Data to use:
((

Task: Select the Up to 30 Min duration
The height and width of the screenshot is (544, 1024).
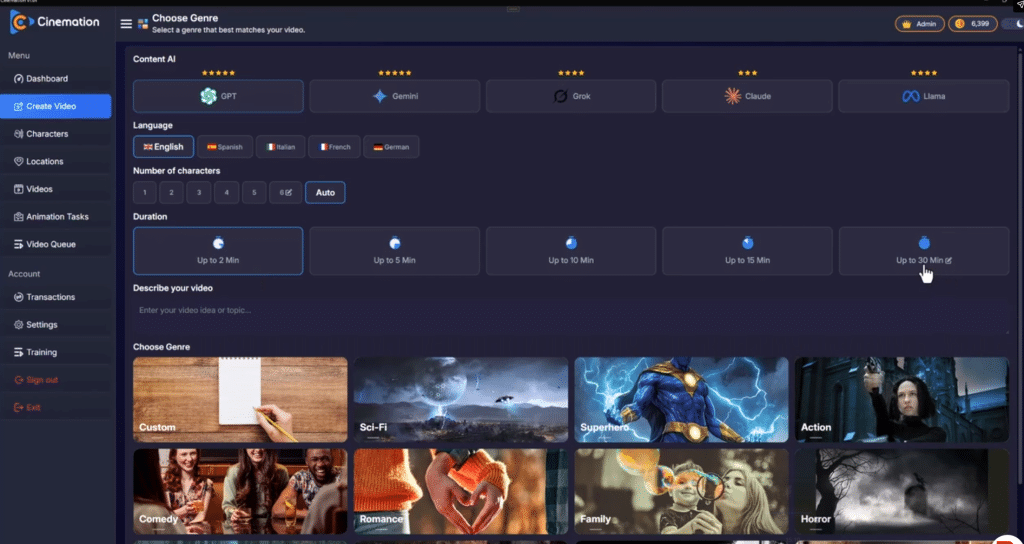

))
((

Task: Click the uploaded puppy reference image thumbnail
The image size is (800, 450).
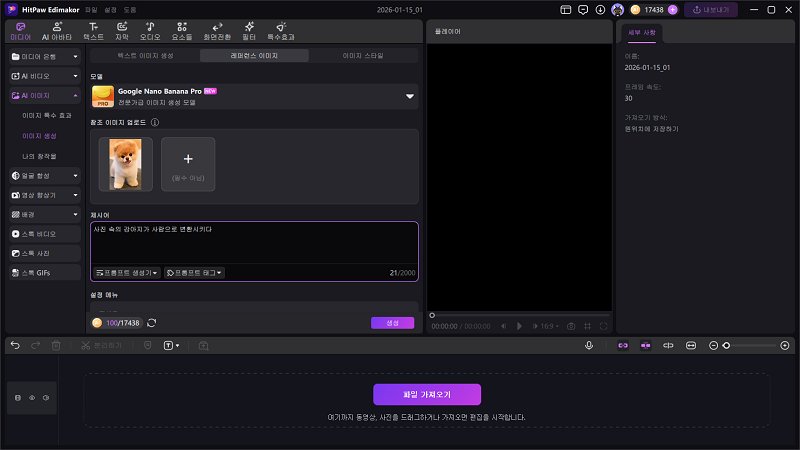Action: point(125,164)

))
((

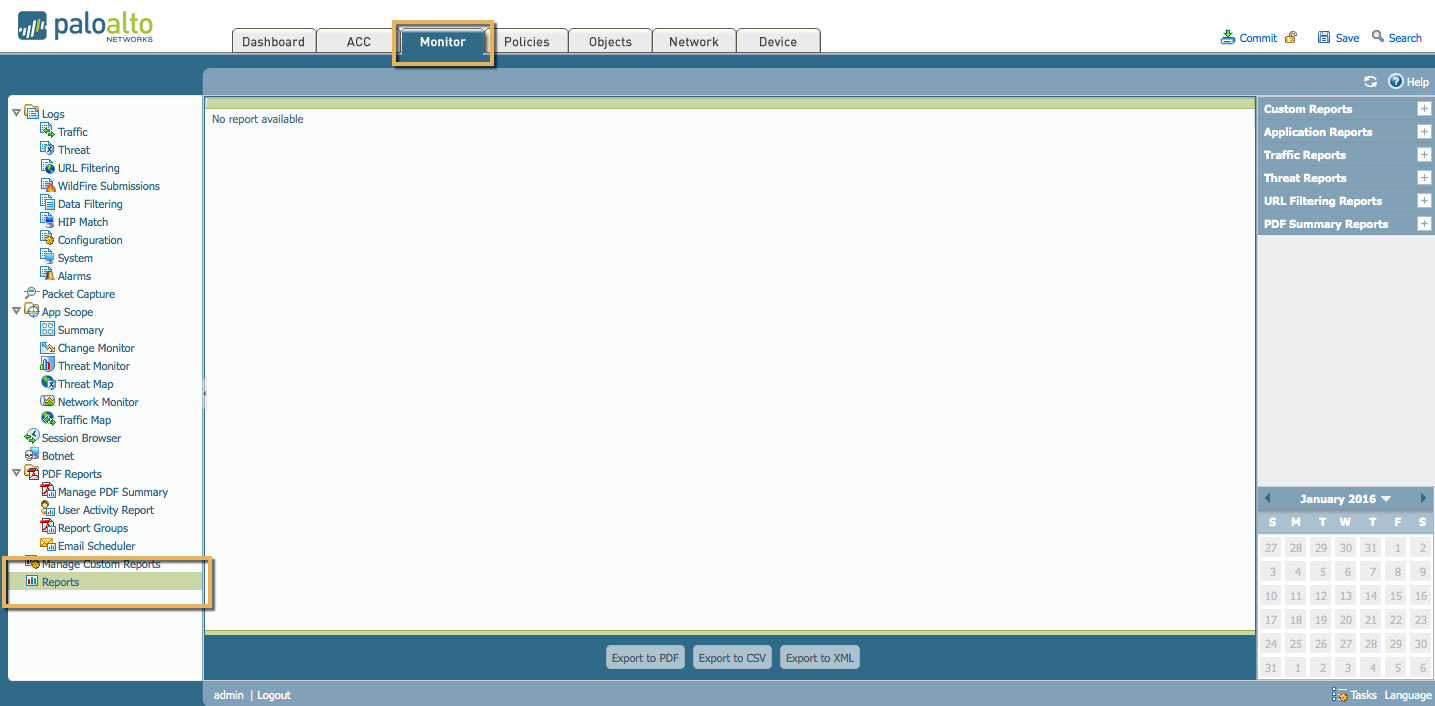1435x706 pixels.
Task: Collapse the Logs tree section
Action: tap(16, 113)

))

Problem to solve: Output only an exact transcription of the lines above from the one with "Task: Select the Up to 30 Min duration" up to and including the one with "The height and".

Result:
Task: Select the Up to 30 Min duration
The height and width of the screenshot is (544, 1024).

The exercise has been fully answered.